### Task statement
Copy the records below verbatim, from the line with "Where should I click to: Open" to the line with "Action: click(907, 358)", including both of those lines.

[Rows from a dataset]
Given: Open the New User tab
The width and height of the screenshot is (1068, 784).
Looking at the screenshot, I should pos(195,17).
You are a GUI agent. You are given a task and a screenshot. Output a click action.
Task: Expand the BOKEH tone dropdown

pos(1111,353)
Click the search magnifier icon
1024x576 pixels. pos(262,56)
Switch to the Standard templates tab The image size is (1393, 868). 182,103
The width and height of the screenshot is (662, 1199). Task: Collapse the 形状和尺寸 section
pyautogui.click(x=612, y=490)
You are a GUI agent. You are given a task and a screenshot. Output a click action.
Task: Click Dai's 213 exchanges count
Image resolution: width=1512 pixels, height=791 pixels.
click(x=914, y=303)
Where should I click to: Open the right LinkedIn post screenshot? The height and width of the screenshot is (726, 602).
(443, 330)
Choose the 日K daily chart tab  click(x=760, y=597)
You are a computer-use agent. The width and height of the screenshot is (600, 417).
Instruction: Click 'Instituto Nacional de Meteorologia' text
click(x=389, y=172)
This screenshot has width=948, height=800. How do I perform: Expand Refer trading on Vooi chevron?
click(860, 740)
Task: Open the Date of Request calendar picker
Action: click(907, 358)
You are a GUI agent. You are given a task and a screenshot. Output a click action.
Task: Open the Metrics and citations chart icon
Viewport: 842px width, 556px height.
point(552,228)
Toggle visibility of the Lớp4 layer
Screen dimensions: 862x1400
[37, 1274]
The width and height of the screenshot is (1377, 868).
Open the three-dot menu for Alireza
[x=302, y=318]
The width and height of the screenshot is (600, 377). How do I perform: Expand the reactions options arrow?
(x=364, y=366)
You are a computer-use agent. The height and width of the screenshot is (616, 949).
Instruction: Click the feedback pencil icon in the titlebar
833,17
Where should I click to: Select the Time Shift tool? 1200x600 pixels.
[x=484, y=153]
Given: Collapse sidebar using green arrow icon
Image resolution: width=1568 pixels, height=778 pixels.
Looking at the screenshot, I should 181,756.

### Completed exercise
Where should I click to: Open the right LinkedIn post screenshot? The height and width of the screenshot is (726, 602).
(443, 330)
Choose the 日K daily chart tab  click(x=760, y=597)
You are a computer-use agent. The width and height of the screenshot is (600, 417).
Instruction: Click 'Instituto Nacional de Meteorologia' text
click(x=389, y=172)
This screenshot has width=948, height=800. How do I perform: Expand Refer trading on Vooi chevron?
click(860, 740)
Task: Open the Date of Request calendar picker
Action: click(907, 358)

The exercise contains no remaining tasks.